* Task description
I would like each line of the data that holds the word "computer" copied out.

Collected data:
-------

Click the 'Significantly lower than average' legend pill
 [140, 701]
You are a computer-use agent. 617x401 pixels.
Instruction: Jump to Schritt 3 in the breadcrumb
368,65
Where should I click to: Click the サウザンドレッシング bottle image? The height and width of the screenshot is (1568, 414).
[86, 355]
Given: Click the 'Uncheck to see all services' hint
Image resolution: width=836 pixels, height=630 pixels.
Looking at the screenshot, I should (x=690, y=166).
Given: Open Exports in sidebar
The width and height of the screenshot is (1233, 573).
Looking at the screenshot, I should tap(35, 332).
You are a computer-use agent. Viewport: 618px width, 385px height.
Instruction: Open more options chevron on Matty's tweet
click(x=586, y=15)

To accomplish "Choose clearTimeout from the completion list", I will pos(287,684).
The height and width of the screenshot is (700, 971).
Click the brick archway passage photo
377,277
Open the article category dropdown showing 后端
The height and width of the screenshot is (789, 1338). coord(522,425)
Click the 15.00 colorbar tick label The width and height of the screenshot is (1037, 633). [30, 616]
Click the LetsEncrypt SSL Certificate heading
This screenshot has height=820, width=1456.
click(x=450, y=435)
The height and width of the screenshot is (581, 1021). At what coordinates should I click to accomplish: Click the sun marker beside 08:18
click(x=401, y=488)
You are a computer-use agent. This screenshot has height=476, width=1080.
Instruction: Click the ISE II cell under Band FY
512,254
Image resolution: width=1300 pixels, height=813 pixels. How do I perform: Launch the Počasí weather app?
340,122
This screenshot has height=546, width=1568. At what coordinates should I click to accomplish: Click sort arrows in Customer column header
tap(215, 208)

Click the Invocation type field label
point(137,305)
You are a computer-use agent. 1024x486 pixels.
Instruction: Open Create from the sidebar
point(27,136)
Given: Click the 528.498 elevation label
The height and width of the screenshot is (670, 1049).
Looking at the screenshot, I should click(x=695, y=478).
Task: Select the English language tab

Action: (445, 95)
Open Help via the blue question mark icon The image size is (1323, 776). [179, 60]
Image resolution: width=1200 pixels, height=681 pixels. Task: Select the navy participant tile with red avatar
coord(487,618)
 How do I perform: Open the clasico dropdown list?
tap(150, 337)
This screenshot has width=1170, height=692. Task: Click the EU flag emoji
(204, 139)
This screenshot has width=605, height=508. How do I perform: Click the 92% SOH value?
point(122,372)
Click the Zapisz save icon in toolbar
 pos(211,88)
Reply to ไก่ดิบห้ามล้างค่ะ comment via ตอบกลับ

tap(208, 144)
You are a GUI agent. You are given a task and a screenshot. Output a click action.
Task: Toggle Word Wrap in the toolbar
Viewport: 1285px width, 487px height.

-------

* Output of the task
You are a computer-use agent. 617x401 pixels.
You are a computer-use agent. Viewport: 618px width, 385px height.
You are a computer-use agent. This screenshot has height=476, width=1080.
You are a computer-use agent. 1024x486 pixels.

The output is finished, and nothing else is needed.